The Effects And Mechanisms Underlying SOCS3 Gene Transfer Prolongs The Survival Of Murine Cardiac Allograft

Objective: To investigate the regulatory effect and underlying mechanisms of SOCS3 (Suppressor of cytokine signaling 3) on the survival time and inflammatory cell infiltration of cardiac allograft, and on the differentiation of T lymphocyte of splenocyte after cardiac transplantation.Methods: The murine cardiac transplantation model was established (from BALB/C(H-2d to C57BL/6J(H-2b)), in which the mice were randomly assigned into three groups: SOCS3 group, PBS group, and empty vector group. The donors and recipients of each group were received tail intravenous injection with 100μg plasmid pEF-FLAG-I/mSOCS3 in 300μl PBS, 300μl PBS, and 100μg empty plasmid in 300μl PBS respectively for 3 days before operation, and the recipients continued to be injected for another 3 days after operation. 4 mice in each group were observed until death to compare the survival time of cardiac allograft. The hearts of another 4 mice in each group were collected and examined by HE staining for cardiac pathohistology, and by immunohistochemistry for the expression of CD3, F4/80, Gr1, SOCS3, STAT3 and pSTAT3, and the spleens were obtained to measure the differentiation of T cells via flow cytometry at different time point after transplantation.Results: Compared with PBS group and empty vector group, effective expression of SOCS3 in SOCS3 group treated with plasmid pEF-FLAG-I/mSOCS3 can prolong the survival time of cardiac allograft (P <0.05), reduce the infiltration of T lymphocyte and macrophage and the expression of STAT3 and pSTAT3 in cardiac grafts on 4th postoperative day, and decrease the amounts of CD4+IL-17+ cells and CD8+IL-17+ cells of spleens (P <0.05) on the second and fourth postoperative day.
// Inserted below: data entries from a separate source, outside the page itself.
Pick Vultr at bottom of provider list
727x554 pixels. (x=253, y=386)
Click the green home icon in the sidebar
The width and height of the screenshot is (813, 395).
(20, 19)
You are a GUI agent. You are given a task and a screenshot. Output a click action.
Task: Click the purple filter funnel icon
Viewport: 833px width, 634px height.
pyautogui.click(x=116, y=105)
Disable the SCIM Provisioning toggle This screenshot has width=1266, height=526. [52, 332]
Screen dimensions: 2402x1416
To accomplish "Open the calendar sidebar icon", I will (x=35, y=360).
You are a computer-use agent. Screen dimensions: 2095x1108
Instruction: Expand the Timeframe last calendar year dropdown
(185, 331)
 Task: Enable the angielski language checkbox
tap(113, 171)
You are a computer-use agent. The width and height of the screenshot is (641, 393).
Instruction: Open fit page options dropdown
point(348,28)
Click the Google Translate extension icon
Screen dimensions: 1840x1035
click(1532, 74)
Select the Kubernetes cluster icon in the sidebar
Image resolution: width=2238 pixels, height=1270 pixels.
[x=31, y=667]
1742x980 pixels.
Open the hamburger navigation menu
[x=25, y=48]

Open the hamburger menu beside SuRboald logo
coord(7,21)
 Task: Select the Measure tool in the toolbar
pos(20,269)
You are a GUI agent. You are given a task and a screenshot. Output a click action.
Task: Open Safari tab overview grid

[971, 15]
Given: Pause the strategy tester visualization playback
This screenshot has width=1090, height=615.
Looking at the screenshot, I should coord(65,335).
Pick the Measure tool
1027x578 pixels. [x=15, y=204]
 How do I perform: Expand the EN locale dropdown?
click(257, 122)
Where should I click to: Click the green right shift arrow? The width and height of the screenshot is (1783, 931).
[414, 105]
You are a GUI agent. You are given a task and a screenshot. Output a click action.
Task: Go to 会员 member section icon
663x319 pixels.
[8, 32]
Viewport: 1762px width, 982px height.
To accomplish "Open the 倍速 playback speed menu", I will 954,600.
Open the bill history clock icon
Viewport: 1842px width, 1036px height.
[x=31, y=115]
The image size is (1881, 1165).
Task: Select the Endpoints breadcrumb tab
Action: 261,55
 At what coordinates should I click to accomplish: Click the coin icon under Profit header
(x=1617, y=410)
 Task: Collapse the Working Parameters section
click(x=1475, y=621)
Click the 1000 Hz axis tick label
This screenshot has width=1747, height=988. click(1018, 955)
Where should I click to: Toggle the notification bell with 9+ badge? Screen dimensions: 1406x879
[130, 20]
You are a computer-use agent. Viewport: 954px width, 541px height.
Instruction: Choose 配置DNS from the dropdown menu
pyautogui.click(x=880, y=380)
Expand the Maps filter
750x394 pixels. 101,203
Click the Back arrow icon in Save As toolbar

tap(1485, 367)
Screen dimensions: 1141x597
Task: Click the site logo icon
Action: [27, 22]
However, there were no significant differences of CD4+ IFNγ+ cells and CD8+ IFNγ+ cells among the three groups (P >0.05).Conclusion: SOCS3 gene transfer can inhibit the phosphorylation of STAT3, and then block the STAT3 signalling pathway, which maybe suppress the differentiation of IL-17+T cells, the infiltrations of T lymphocytes and macrophages, and result in the prolongation of the survival time of cardiac allograft eventually, but the concrete mechanisms need further investigation.